** MATERIAL PROVIDED follows **
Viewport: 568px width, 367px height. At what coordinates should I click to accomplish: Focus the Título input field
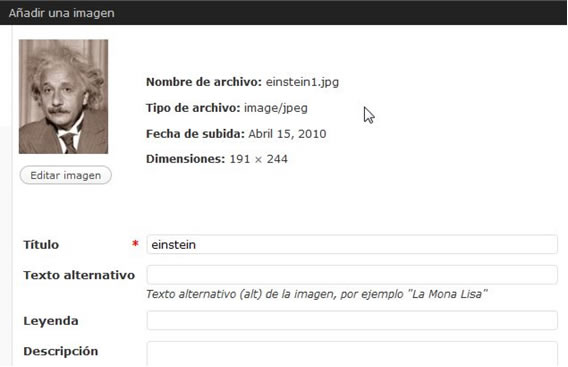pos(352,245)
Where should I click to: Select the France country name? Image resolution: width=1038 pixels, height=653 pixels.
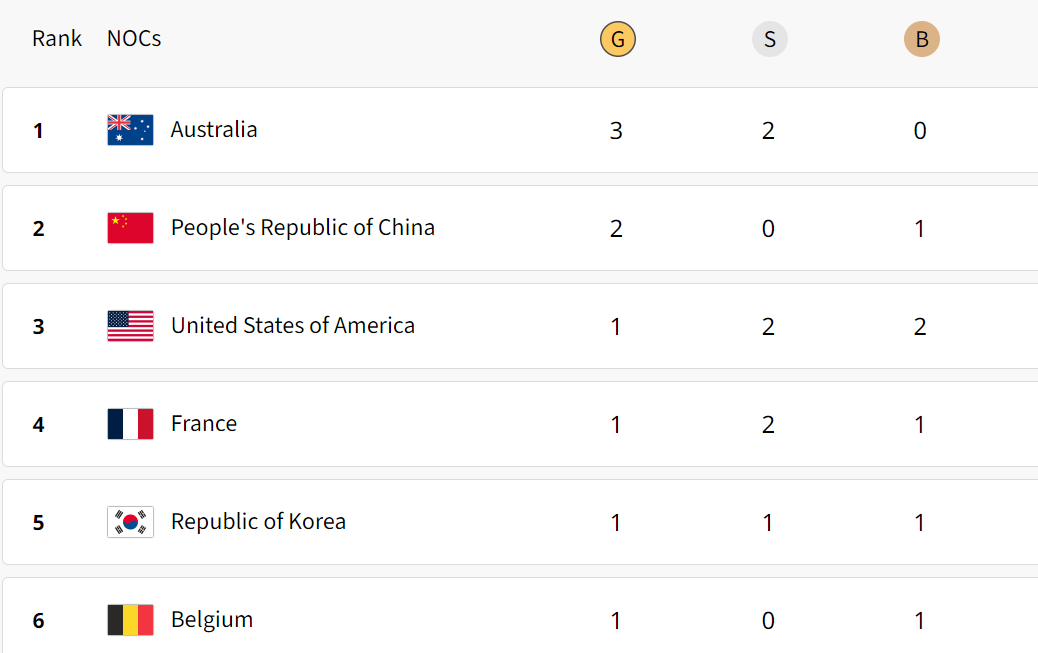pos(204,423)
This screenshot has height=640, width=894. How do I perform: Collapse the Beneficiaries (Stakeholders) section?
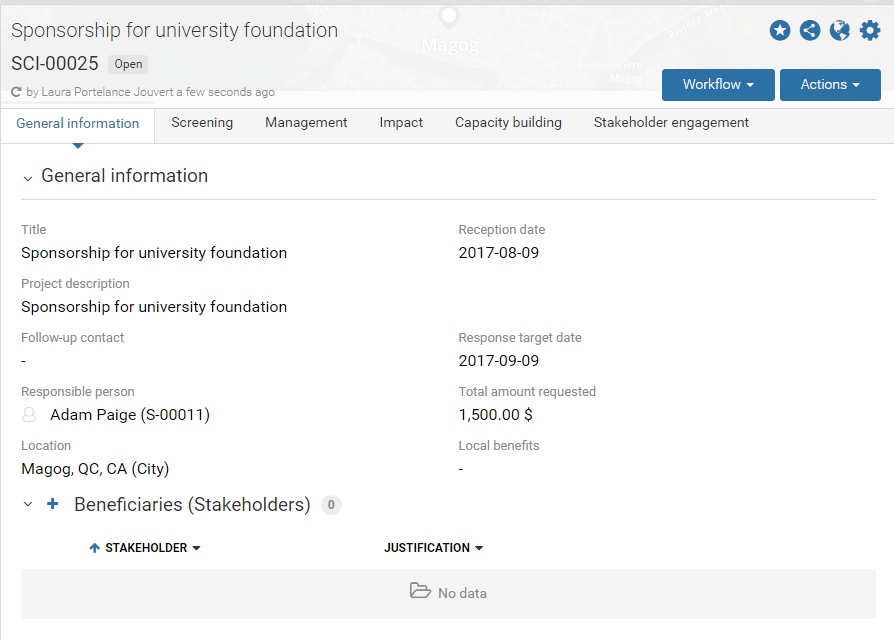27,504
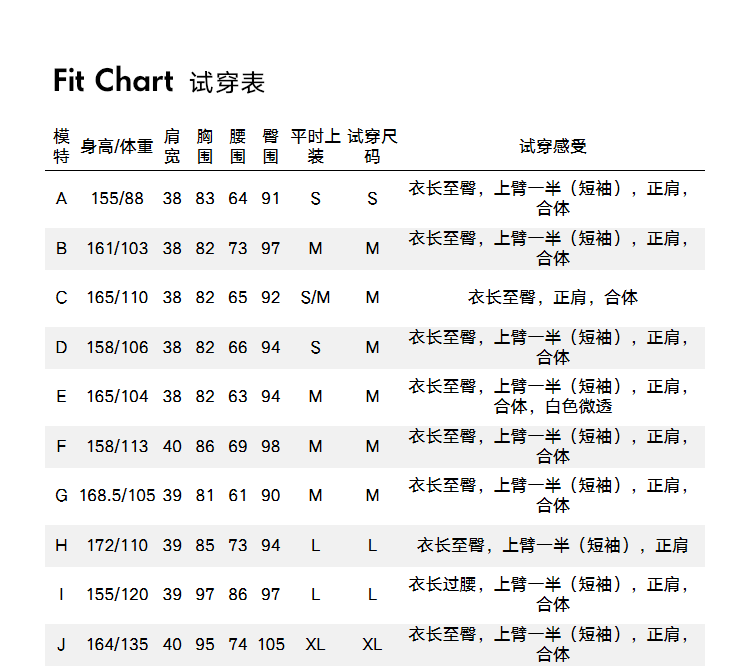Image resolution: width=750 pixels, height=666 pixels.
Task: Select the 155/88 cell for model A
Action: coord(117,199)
** End of MATERIAL PROVIDED **
*PROBLEM TO WORK ON*. Please transcribe every record above exactly as written, leaving out the pictures.

*SOLUTION TO THIS TASK*.
Viewport: 568px width, 367px height. At what coordinates should I click to accomplish: Focus the Título input field
pos(352,245)
Where should I click to: Select the France country name? Image resolution: width=1038 pixels, height=653 pixels.
pos(204,423)
This screenshot has height=640, width=894. How do I perform: Collapse the Beneficiaries (Stakeholders) section?
27,504
Image resolution: width=750 pixels, height=666 pixels.
Task: Select the 155/88 cell for model A
Action: coord(117,199)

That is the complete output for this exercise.